An imminent halt in the European Union’s eastward expansion will create a new geopolitical reality in Russia and the EU’s overlapping neighborhoods.
Arguably, enlargement was the EU’s most effective policy tool. As the “European model” remains very attractive for the less fortunate states living on Europe’s eastern and southern periphery, the mere prospect of joining the rich club helped export European values and institutions to the former Soviet bloc countries. The incentive of membership served as an instrument for transforming the EU’s neighborhood, bringing stability and security to the territories on the Union’s eastern frontiers. It is broadly accepted that, but for the “carrot” of EU membership, most East European newcomers would not have been able to successfully complete the series of complex and painful reforms that they started implementing at the beginning of the 1990s.

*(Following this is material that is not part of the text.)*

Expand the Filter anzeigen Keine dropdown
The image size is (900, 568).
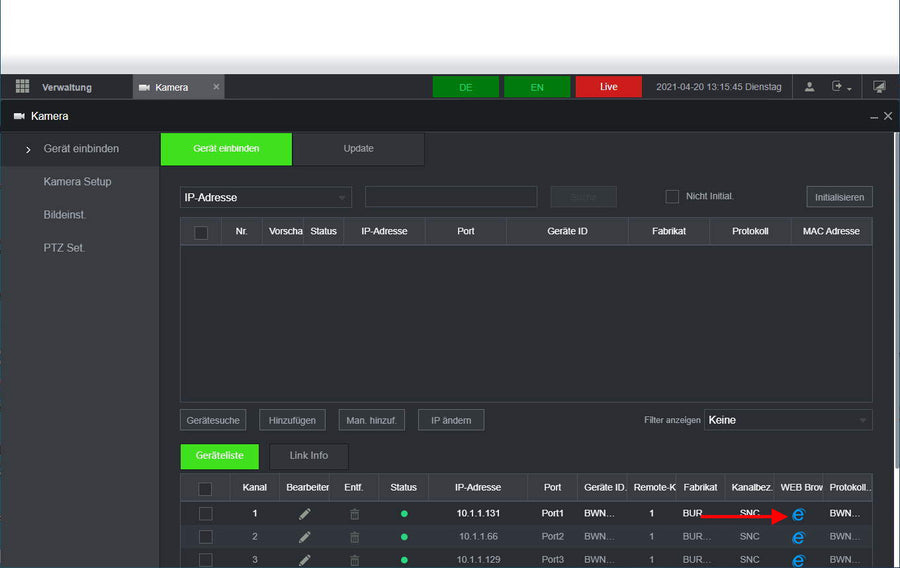(788, 420)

So long as the promise of eventual membership is out there -- irrespective of how distant actual membership might be -- the EU has powerful leverage and is able to pursue its strategic interests in the adjacent territories. But if the enlargement process is put on hold and the “membership lever” removed, some analysts argue, there will be a completely different ball game where the poorly defined “European Neighborhood Policy” cannot serve as a viable alternative to full-blown membership.

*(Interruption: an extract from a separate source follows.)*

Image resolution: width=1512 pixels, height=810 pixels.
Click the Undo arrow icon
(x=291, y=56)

Thus, a new geopolitical situation is likely to emerge in the “gray zone” between the seemingly ossified eastern borders of the 27 states of United Europe and the western borders of Russia.
First, the nature of the relations between Brussels and such European-leaning post-Soviet countries as Ukraine and Georgia will likely become even fuzzier. Following the EU leadership’s decision to pause the enlargement process to sort out the bloc’s internal affairs, Kyiv’s and Tbilisi’s European prospects, never too promising in the first place, can now be regarded as illusory. The EU’s reluctance to engage Ukraine and Georgia in a meaningful way will play into the Kremlin’s hands, as Russia is keen to restore its influence in the countries that radically changed their geopolitical orientation in the course of the pro-European “color revolutions.”
Second, Europe’s participation in the mediation and settlement of the “frozen” conflicts in the post-Soviet space will likely be negligible. The only exception is possibly Transnistria, due to the lobbying efforts of Romania.
Third, as EU enlargement grinds to a halt, the role of the United States, as sole superpower and leader of the Western world, in post-Soviet Eurasia will inevitably grow.
Fourth, since Moscow and Washington continue to have diverging strategic outlooks on the post-Soviet space, the U.S.-Russia rivalry in the region will likely become more intense.
Does this mean there is an end to EU softpower? If the EU expansion stop where it is, will it pick up again? The loss of the potential to join the EU to Ukraine would be devastating. This would be doubly so if the EU and world does nothing to stop the annexation of parts of the xUSSR republics by Russia [such as Transdnestr and chunks of Georgia].